_Description of the task_: The task requires restating, word for word, the lines of the entries below from the one containing "Given: Open settings" through the final one, both included.

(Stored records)
▬▬▬▬▬▬▬▬▬▬
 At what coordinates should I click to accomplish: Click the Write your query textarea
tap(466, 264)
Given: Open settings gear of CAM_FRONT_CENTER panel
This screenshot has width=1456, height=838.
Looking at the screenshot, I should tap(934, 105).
▬▬▬▬▬▬▬▬▬▬
_Answer for this exercise_:
Given: Open settings gear of CAM_FRONT_CENTER panel
This screenshot has width=1456, height=838.
Looking at the screenshot, I should tap(934, 105).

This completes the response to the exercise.